EXERCISE PROMPT:
Exactly the lines below from the one with "Where should I click to: Click the save" up to and including the one with "has height=476, width=1516." make up the answer, with nothing else added.

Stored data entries
·····

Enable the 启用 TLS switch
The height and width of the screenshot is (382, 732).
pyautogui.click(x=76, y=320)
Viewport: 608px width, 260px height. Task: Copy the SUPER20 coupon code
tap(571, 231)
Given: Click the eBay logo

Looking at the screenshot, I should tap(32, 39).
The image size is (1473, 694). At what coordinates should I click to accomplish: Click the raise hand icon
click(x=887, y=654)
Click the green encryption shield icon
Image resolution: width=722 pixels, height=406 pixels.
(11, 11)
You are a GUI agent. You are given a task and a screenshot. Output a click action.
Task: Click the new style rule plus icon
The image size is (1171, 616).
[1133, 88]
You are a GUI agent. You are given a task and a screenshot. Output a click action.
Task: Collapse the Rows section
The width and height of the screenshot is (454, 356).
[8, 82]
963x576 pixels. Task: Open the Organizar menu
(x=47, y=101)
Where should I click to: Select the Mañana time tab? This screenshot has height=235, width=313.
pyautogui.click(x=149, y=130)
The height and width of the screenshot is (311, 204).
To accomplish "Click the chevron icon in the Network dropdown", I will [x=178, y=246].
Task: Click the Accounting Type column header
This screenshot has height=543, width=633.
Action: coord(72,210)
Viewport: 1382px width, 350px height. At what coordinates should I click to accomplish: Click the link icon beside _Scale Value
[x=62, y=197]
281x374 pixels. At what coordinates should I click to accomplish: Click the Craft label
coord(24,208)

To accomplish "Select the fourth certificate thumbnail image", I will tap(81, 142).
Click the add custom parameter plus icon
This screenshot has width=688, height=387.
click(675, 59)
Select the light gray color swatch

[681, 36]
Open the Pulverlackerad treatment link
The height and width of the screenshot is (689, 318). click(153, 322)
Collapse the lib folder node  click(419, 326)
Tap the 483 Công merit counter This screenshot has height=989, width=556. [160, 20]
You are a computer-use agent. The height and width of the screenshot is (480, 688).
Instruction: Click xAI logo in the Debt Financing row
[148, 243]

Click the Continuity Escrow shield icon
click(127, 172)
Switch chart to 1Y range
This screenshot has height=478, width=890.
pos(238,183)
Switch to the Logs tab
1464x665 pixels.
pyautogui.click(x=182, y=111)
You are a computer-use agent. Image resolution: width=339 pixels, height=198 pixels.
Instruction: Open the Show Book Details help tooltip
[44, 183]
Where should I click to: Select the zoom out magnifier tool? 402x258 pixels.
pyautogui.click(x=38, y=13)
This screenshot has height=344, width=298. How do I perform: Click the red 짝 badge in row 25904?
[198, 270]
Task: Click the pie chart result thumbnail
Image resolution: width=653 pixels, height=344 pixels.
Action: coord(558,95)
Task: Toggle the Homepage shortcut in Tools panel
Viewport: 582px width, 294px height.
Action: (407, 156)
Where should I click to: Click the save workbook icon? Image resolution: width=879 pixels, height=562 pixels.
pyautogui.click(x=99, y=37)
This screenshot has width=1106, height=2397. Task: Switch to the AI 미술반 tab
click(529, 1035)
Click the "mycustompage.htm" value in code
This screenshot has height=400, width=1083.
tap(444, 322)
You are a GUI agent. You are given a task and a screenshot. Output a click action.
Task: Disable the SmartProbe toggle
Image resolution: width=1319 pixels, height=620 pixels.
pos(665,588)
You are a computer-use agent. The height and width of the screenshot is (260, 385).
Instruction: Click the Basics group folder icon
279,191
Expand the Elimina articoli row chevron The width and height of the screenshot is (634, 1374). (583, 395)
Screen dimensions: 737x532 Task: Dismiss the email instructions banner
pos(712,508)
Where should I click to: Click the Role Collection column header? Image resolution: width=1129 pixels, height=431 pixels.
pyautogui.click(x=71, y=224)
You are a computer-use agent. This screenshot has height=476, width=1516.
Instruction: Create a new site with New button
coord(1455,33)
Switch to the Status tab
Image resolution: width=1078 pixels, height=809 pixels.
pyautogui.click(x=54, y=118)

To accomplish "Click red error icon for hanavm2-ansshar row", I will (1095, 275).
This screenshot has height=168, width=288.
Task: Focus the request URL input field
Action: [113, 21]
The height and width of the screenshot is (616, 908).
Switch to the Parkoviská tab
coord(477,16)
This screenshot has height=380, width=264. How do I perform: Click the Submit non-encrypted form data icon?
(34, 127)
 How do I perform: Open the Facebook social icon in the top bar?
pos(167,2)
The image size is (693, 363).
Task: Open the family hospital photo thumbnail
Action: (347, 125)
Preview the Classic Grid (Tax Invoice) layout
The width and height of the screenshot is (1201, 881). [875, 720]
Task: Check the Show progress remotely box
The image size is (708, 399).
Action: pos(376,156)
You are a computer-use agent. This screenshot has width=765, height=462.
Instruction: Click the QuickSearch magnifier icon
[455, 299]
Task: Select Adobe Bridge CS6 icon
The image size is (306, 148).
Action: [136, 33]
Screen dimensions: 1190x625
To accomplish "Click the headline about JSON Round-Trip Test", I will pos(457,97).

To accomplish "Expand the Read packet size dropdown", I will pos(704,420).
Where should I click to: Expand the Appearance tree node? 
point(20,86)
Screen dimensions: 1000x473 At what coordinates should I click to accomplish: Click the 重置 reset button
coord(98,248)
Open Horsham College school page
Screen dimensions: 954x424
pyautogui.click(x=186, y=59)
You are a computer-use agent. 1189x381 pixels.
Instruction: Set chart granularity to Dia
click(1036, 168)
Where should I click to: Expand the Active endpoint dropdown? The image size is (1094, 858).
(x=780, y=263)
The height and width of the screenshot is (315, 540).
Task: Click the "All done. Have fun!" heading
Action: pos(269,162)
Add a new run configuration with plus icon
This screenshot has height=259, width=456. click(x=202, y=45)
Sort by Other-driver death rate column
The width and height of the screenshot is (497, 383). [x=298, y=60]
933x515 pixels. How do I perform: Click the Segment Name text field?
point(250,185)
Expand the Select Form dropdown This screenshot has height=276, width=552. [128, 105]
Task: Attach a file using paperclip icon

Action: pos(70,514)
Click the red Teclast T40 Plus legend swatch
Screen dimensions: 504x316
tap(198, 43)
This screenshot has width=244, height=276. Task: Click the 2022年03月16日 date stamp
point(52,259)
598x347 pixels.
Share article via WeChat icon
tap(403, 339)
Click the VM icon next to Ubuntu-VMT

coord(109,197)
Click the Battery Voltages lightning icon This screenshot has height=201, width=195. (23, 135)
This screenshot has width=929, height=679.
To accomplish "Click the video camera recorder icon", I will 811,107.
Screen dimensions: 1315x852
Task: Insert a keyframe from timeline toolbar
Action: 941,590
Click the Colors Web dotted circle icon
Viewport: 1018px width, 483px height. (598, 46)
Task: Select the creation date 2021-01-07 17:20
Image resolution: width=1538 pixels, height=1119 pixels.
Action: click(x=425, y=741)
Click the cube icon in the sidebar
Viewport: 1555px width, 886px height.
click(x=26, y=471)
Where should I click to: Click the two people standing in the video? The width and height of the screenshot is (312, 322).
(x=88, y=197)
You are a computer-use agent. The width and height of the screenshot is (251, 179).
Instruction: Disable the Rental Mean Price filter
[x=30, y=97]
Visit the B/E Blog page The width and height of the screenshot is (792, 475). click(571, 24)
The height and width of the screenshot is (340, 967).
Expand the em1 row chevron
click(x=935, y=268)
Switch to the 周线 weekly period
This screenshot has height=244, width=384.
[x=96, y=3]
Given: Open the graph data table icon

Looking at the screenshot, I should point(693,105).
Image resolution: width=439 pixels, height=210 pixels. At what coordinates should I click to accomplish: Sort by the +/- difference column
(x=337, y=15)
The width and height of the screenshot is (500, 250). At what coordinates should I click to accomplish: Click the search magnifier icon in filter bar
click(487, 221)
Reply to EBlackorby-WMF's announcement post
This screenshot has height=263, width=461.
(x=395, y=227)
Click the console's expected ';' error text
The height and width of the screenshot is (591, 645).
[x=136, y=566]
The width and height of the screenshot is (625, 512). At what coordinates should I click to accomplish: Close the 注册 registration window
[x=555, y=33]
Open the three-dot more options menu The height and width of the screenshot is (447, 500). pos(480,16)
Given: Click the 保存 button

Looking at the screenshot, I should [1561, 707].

·····

REPLY TO THE EXERCISE:
Where should I click to: Click the save workbook icon? Image resolution: width=879 pixels, height=562 pixels.
pyautogui.click(x=99, y=37)
This screenshot has width=1106, height=2397. Task: Switch to the AI 미술반 tab
click(529, 1035)
Click the "mycustompage.htm" value in code
This screenshot has height=400, width=1083.
tap(444, 322)
You are a GUI agent. You are given a task and a screenshot. Output a click action.
Task: Disable the SmartProbe toggle
Image resolution: width=1319 pixels, height=620 pixels.
pos(665,588)
You are a computer-use agent. The height and width of the screenshot is (260, 385).
Instruction: Click the Basics group folder icon
279,191
Expand the Elimina articoli row chevron The width and height of the screenshot is (634, 1374). (583, 395)
Screen dimensions: 737x532 Task: Dismiss the email instructions banner
pos(712,508)
Where should I click to: Click the Role Collection column header? Image resolution: width=1129 pixels, height=431 pixels.
pyautogui.click(x=71, y=224)
You are a computer-use agent. This screenshot has height=476, width=1516.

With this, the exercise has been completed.